The Jewish Chronicle

Survivor story: Dani Jeffrey

'I wondered what terrible things Jews must have done'

January 27, 2011 10:57
Dani Jeffrey: “I have not been as good a mother as I should because I was never happy”
1 min read

Dani Jeffrey's memories of her parents have almost faded. She was five when her mother took her from their home in Paris in 1942 to live in a French farming village with strangers.

"I don't think I would remember my mother at all if it wasn't for the photos I have of her. But I remember my mother leaving me in the country with someone I didn't know. I was too small to even question why I was there. My mother paid them and used to visit once a week, which was very dangerous. Suddenly the visits stopped. When the money stopped, they started treating me very badly.

"I was very conscious that all the children at my school had parents and that I was different. I was a stranger. I had black hair, dark eyes and looked very semitic. I was bullied, insulted. I spent years wondering what terrible things Jewish people must have done for us to be hunted."

It was just a few years ago at Yad Vashem that the 74-year-old learned the number of the convoy that took her mother to Auschwitz in October 1942. "She must have died on the first day.
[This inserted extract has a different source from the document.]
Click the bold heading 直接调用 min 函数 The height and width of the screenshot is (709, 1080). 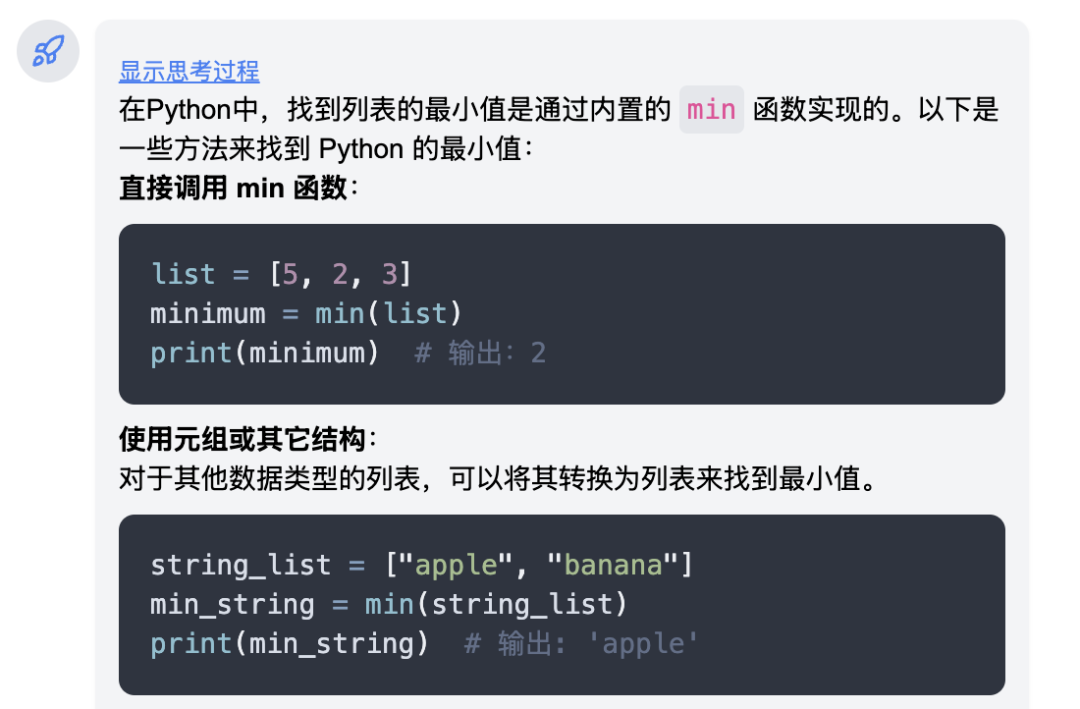(x=233, y=187)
I have no idea what happened to my father. He turned up after the war in 1946. It had been assumed he was dead. He was too ill to care for me and he decided to leave me with close friends of theirs in France. I was only 11.

"During the war when I was alone, I had visions of my father standing by the mantelpiece in the living room, leaning on his arm. I saw him as being very tall. When he came back after the war, very ill and very damaged, he was actually very small.
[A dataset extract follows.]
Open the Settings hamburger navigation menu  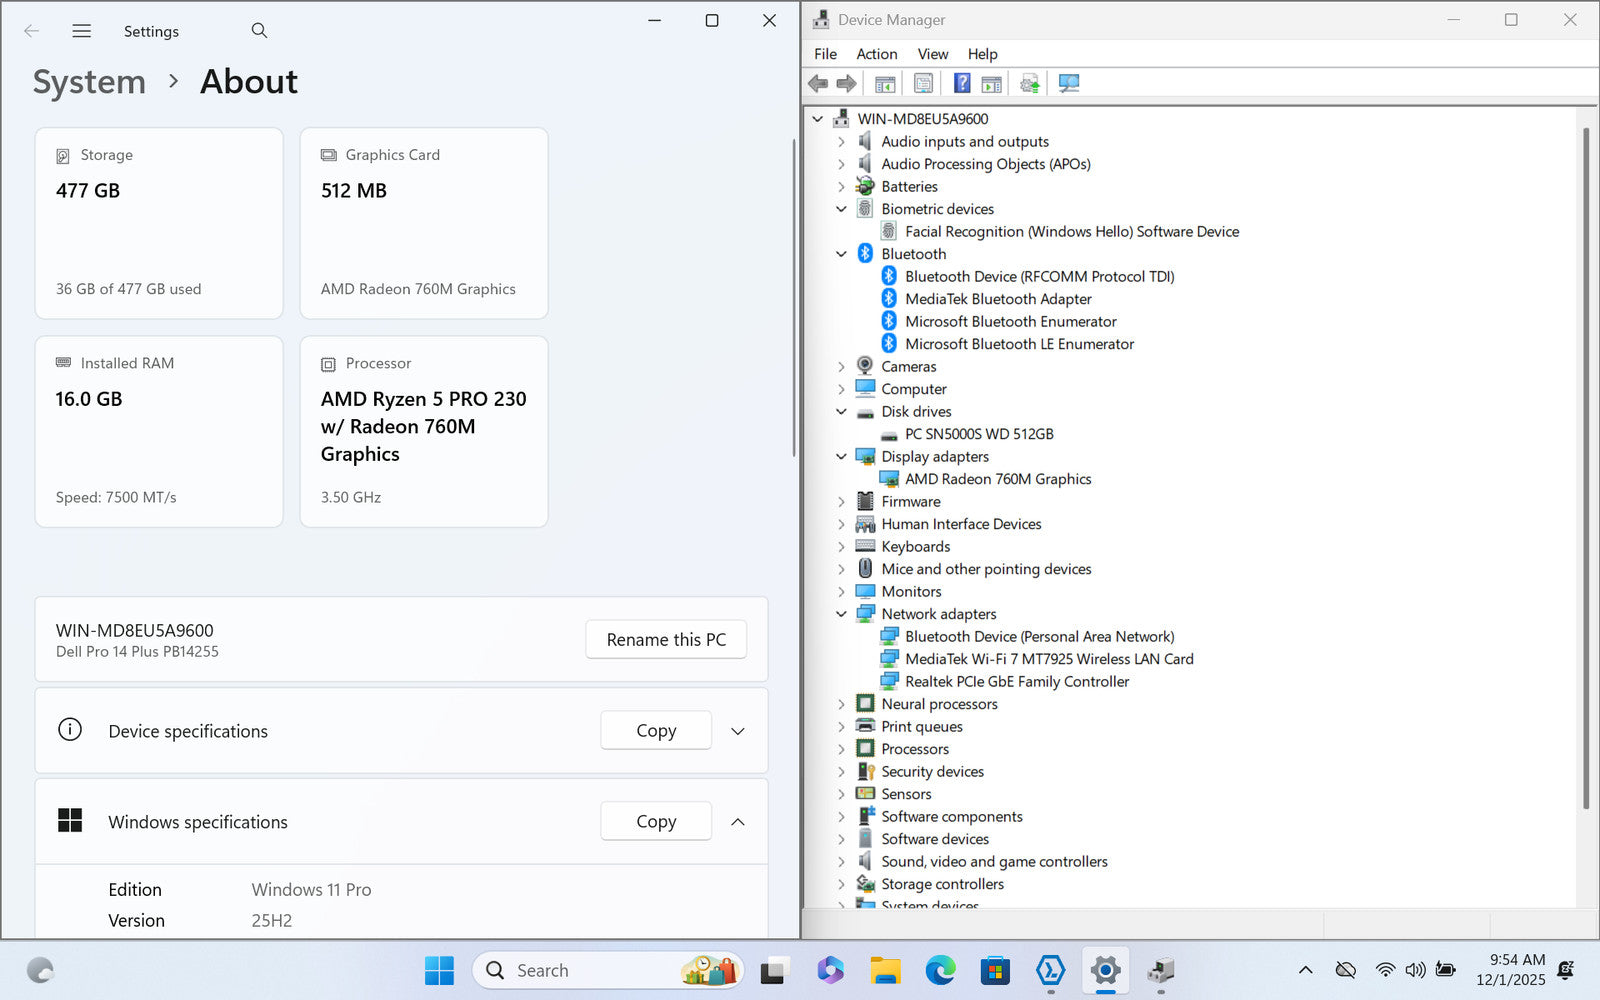pos(82,31)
"I didn't recognise him at all. I kept saying: 'That's not my father.'

"It was a horrible, horrible experience. Of course, you feel guilty afterwards but at the time I couldn't understand."

She excelled at school in Paris, later coming to the UK to work as a nanny and an actress. When she married, she moved to Trinidad and had a son and a daughter. She moved back to London 10 years ago and lives in Selig Court, part of the Jewish Care campus in Golders Green.

More than understanding her story, Ms Jeffrey wants people to know the damage the Holocaust caused to so many millions, even those who did not endure the horror of the camps. "I have never been able to be happy. My marriage broke down. I have not been as good a mother as I should have been to my children because I was never happy. I think it's important for people to realise that if you are separated from your family, if you lose that sense of identity, it's very harmful."